Email With An Oculus Founder Building A Framework For Personal Computers People Want To Buy
Meta needs a workable framework for the future of personal computers. Maybe Mark Zuckerberg should think about partnering with the Oculus founder making customizable laptops.
Last week I sent an email to Framework, the company Nirav Patel started after the Oculus founder left Facebook’s effort.
Today I received a reply. Here’s my email followed by his reply in full:
Hello Framework,
My name is Ian Hamilton, I’ve reported on VR for over a decade at the Orange County Register and UploadVR. I’m newly independent posting to a Substack already with dozens of paid subscribers after just a few days representing some of the most significant VR game studios and companies subscribing to my work.
I personally believe Nirav Patel and Framework have built exactly what Meta is missing in its strategy today. I believe I can point a finger at Patel’s departure being close to the launch of Oculus Quest and the development of Oculus Link as a moment when Meta definitively chose to push a closed platform rather than following the obvious path of truly open computing.
To put a finer point on it, last decade I constructed my first desktop PC from parts I bought and this decade I find myself configuring every type of Framework laptop on your website dreaming of something that would give me top tier VR experiences with more freedom than I had last decade. I’d like to configure it, if possible, to boot into Windows or Linux by holding a particular key.
It seems obvious to me I am saying something pretty fundamental about the need Framework is filling in the market, but I’ve also been largely alone here trying to shout these beliefs as a neutral journalist to a sea of buyers (and developers) who have been captured by Apple or Meta standalone systems. And meanwhile, it is very hard to reach the PC buyers to whom VR is currently only on the periphery of their decision-making, despite headsets like Bigscreen Beyond 2 and Steam Frame poised to be perfectly complementary to a top-end Framework laptop.
Would Nirav Patel be willing to comment on the record to a few specific questions, or reply to the overall thesis of this email directly?
Why did Nirav depart Facebook?
What does he see as the relationship between Framework and VR headsets?

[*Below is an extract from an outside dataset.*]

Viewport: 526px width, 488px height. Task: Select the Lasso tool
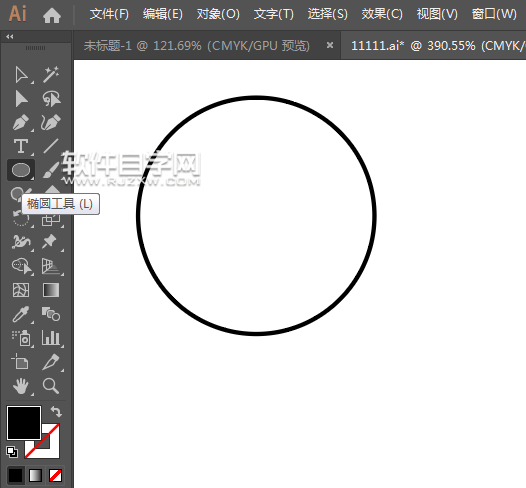51,99
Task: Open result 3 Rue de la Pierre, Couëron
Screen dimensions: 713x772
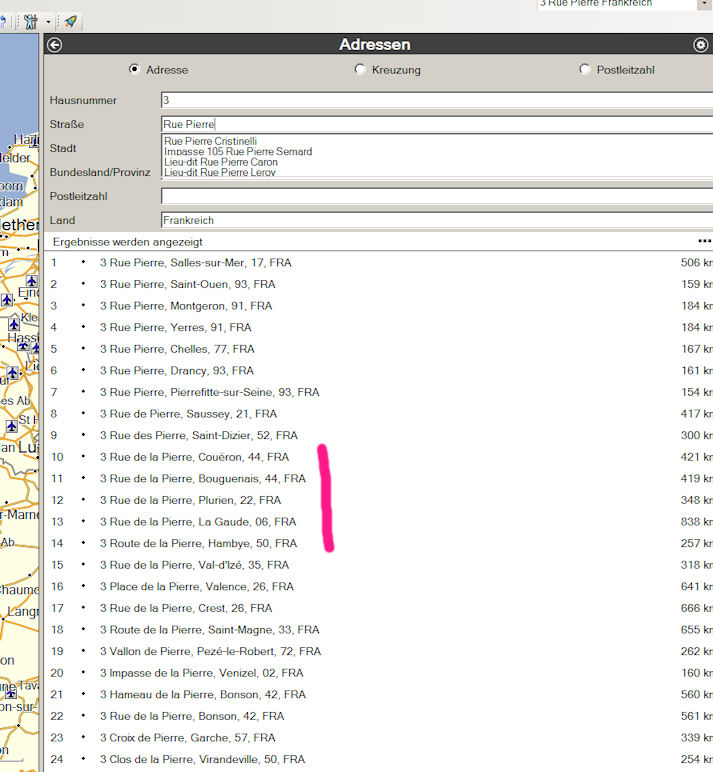Action: coord(194,457)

The Reply From Framework Founder Nirav Patel
Why did Nirav depart Facebook?
On Quest specifically, I was one of the individuals driving it at the start, when we were navigating whether to partner with Samsung on a standalone VR headset or to commit to building ourselves. We eventually got the go-ahead to commit internally, though by that point we had already kicked off an internal prototype with Thundercomm, which eventually became the Oculus Santa Cruz prototype we demoed in 2016. Later, in my last ~year at Facebook, I put most of my time and energy into getting Oculus Quest 2 onto the roadmap, which was shockingly difficult despite how obvious it was in retrospect that it was necessary for it to be worth Facebook/Meta continuing investing in consumer VR at all.All of this is to say that what drove me out of Facebook wasn’t de-investment in PC VR or even the trend into closed platforms. It was actually a fundamental mismatch in belief in what our priorities should have been, and a feeling that I was wasting my time and energy on bureaucracy and trying to overcome organization politics. From 2012 when I first joined Oculus to 2019 when I left, my priority was maximizing iteration speed. VR was, and 14 years later still is, a category in which the fundamental use case that will stick and the audiences that will scale are unknown. In that environment, the priority should be to do closed-loop, audience-and-developer-involved iteration rapidly. Instead, we put years of time, the energy of thousands of engineers, and colossal sums of money into slow big bets that oftentimes moved at such a glacial pace that the product needed to be completely reset years into development before getting public learnings from it.
For many years running in Oculus and then in Facebook, there were also the competing camps of “VR is ready” and “VR is not ready”. Much of what we did end up shipping came out of the “VR is ready” camp wanting to rapidly market test (Gear VR, Oculus Go, Oculus Quest 1 and 2, Rift S), though much of the money, resources, and project cancellations mapped back into the “VR is not ready” camp. Although it might sound like I was in the “VR is ready” camp, I was actually agnostic and just wanted to ship anything we could ship.
What does he see as the relationship between Framework and VR headsets?
“All of this brings me to what makes Framework different than Oculus and Facebook. Fundamentally, we don’t enter categories where the use cases and audiences are still in flux. We choose categories where, not only are these known, but they are so mature that the business models around the category have evolved from innovation to extraction. Our opening then as a company is to go back into those mature categories and build products that actually map to what the customers in the space need out of the product, not what would make for the maximally capital extractive business model. That means a category like laptops is a great fit for our product strategy and business model. A category like VR headsets is not, yet.”